Mon regard sur la culture populaire japonaise a bien évolué. Porte d'entrée qui m'a permis de découvrir un pays si loin et si proche, je ne renie pas mes premiers amours. Cependant, l'aspect du Japon qui me touche vraiment est à la fois plus profond, plus complexe et pourtant, très simple : sa spiritualité, ses contrastes et son impermanence, sans cesse rappelée aux hommes en raison de sa situation géographique. À mesure que mon amour pour le Japon s'est enraciné, qu'il est devenu plus discret dans le quotidien et plus puissant dans mon cœur, la culture populaire japonaise s'est trouvée, elle, sous les feux de la rampe.

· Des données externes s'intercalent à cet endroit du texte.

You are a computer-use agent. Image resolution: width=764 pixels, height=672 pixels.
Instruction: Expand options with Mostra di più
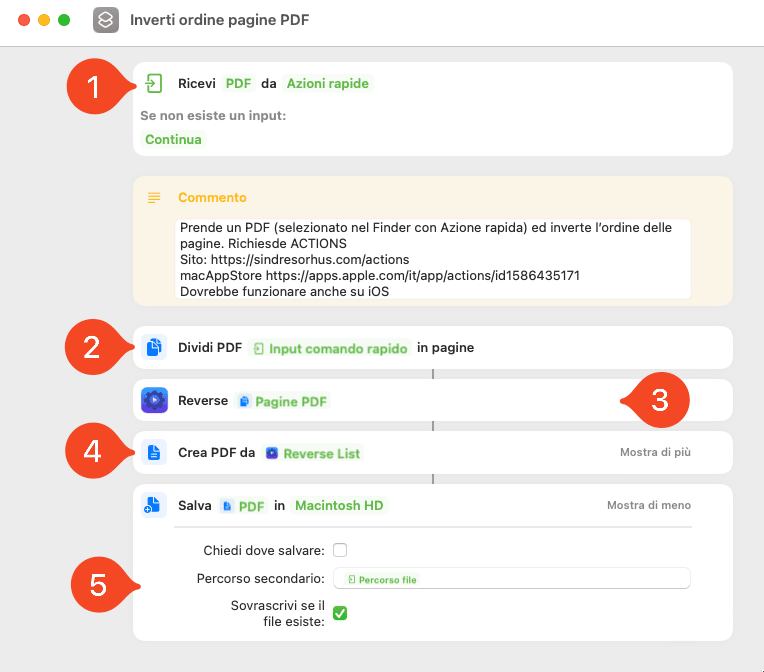click(655, 452)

Le succès indéniable de la manifestation Japan Expo l'atteste. D'un week-end de convention réservé aux passionnés, elle est devenue cinq jours d'évènement avec un rayonnement européen et une portée économique non négligeable pour les intervenants du secteur. Bref, une machine à fric diront les aigris et les nostalgiques. Quand je vois le déni totale sur la question de la contamination et l'incertitude qui plane toujours sur la centrale de Fukushima, je tends moi aussi à serrer les dents. Le Japon que j'aime, qui me touche n'est pas mis en avant à Japan Expo.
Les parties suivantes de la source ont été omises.